Why is anybody spinning - kernel or user space? Well OK - the kernel might spin because your critical section isn't long and so it's faster than mutex_lock(). But that's just a speed optimisation - you could always just use a mutex_lock(). In user space spinning always requires a syscall - perhaps many if you end up spinning for a while, so you are always better off with the user space mutex_lock() equivalent, which is futex(), and hope it is uncontested. If it is uncontested there are no syscalls, and remember, if the kernel is spinning, then someone must has done a syscall to the kernel already, which is another way of saying futex_waitv() takes the syscall hit every time.

> Can you better describe what your model would look like in memory?

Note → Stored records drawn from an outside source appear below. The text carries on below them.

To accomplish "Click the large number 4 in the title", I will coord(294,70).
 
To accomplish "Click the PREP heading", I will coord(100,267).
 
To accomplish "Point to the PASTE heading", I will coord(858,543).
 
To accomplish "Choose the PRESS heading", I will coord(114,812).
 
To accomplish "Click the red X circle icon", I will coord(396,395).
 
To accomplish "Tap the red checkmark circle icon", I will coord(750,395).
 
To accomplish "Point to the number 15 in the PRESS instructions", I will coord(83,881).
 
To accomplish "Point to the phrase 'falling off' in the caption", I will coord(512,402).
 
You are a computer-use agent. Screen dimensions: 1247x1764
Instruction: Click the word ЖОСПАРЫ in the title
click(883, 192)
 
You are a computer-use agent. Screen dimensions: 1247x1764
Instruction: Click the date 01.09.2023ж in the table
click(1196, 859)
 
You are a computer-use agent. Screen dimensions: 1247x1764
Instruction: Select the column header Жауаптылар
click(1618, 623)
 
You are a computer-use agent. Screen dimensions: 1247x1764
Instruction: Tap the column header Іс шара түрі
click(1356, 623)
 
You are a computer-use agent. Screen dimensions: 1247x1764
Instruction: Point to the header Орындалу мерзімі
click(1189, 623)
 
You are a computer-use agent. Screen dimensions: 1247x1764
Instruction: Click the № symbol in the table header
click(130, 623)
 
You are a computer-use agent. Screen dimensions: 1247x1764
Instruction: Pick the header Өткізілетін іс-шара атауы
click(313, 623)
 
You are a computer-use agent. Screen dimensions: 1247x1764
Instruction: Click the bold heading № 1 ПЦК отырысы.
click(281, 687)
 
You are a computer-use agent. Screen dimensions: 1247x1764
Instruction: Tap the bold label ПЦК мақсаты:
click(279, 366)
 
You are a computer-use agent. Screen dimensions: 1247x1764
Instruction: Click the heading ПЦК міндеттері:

Ahh, that is a long answer. And you're stretching my memory because I was 30 years ago I did it for an OS I developed and sold. It's too long to go into it in detail, but briefly it was based on two primitives: one that looked like utex_waitv(). The second primitive was based on a new trick: every utex allowed you to attach an arbitrary number of child utex's on them. Waking up such a child transparently woke up the parent instead of the child, so a utex_waitv() on a child would never succeed. utex_waitv() returned the utex that woke up, which might be a child utex of one of the utex’s in the top level utex_waitv() vector.

utex_wake() becomes more complex of course: it has to check if the child had a parent, and indeed if the parent had a parent in order to wake up the right utex. I put the woken up utex’s in a queue list attached to the parent because I wanted to preserve the order of wakeups, but simply setting a flag in the child utex then having utex_wake() go looking for it would also work.

I actually had a 3rd feature which would probably be frowned upon today: you could attach a function to a utex and instead of waking it up, utex_wake() would call that function, effectively turning the utex into an interrupt like thingy. That was how the parent / child feature was actually implemented - the child had a function attached that woke up the parent. This feature has the interesting property of letting a utex transparently defer to some other mutex / condition mechanism. For example, instead of waking up a parent, you could write a byte to a fifo, or signal a semop(). The person calling the utex_wake() is none the wiser.

In the general case you have to lock a lot of things when you are altering the resulting tree of mutex's. In my case I can't remember that happening. Instead one thread, the one that the parent mutex added and deleted children and since the children can only be attached to one parent there is no contention.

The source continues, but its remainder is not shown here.